I am a “Planner.”
A “Doer?” Sure. For years, decades even, I was a “Doer.” And even when I fell short of “Doing,” I drew from a war chest of great excuses, thereby allowing myself to retain that “Doer” mantle.
And yet, just over a month before I complete my 50th trip around the sun (WTF‽), the documentary of my life muddles that description. All the excuses fall flat as I recognize fewer tomorrows ahead. Suddenly—or maybe not so?— I find myself experiencing a challenging internal reconciliation, one made more difficult due to my ongoing need for a clearer external harmony as well.
I realize that’s vague; enigmatic even, and not necessarily in a fun way. And yet, it provides a decent enough representation of my current thought process, so ... I’m gonna go with it.
Two of my three brothers got married in California this summer, and so in June as well as earlier this month, I traveled west to attend. I went alone due to both COVID and cost.
As I have likely mentioned here before, I grew-up an only child, but I have three (much) younger brothers from my fathers second marriage, which occurred when I was 13. I never lived in the same city as the three of them, much less the same household.
These trips, coming on the heels of the beginning of our return to normalcy mixed with our lunge back into “Woah woah woah, have you met my not-so-distant cousin Delta,” all naturally coinciding with a monumental and unbelievable approaching birthday has been, to quote Marty McFly, “Heavy!”
I often write, “I find myself,” a fascinating phrase that at its core removes all personal agency, doesn’t it? As if I’m just floating along through life, and ... “Oh! Look where I landed!” My consciousness contains an eternal battle between Yin/Yang-like polar opposites, a Battle Royale between the intellectual and emotional , with the latter often saying to the former, “Fuck you! I know you know what I’m doing, and I could not care less. You dominated way too long. My turn!”
And so now, here I am. I started this post three days ago. I’ll return to what took so long, but as I go through it for the last time before clicking “Publish,” this three-times-as-long-as-it-could-have-been process distills the larger them of what follows perfectly.
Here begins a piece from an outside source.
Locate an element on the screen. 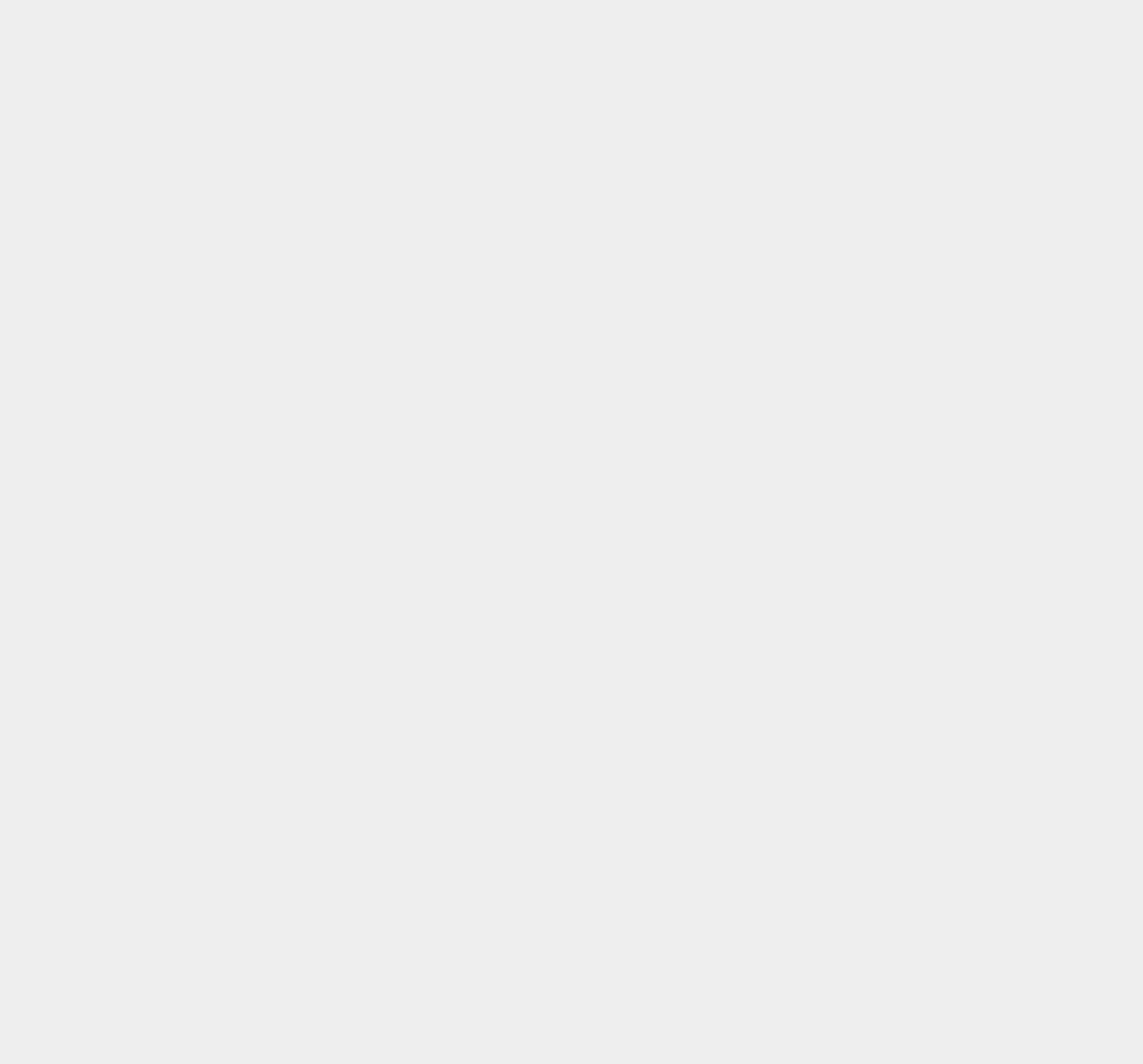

At least ... it does for me. If you’re not in my head, you might need to keep going. (If you are in my head, the rent is long overdue!)
I have struggled for weeks—months even (years arguably)—around what to do with this online space. My desire to write too often remains a hovering threat rather than any activation of that infinitive into, “I write.” That much should be evident simply by scanning the last decade-and-a-half of posts.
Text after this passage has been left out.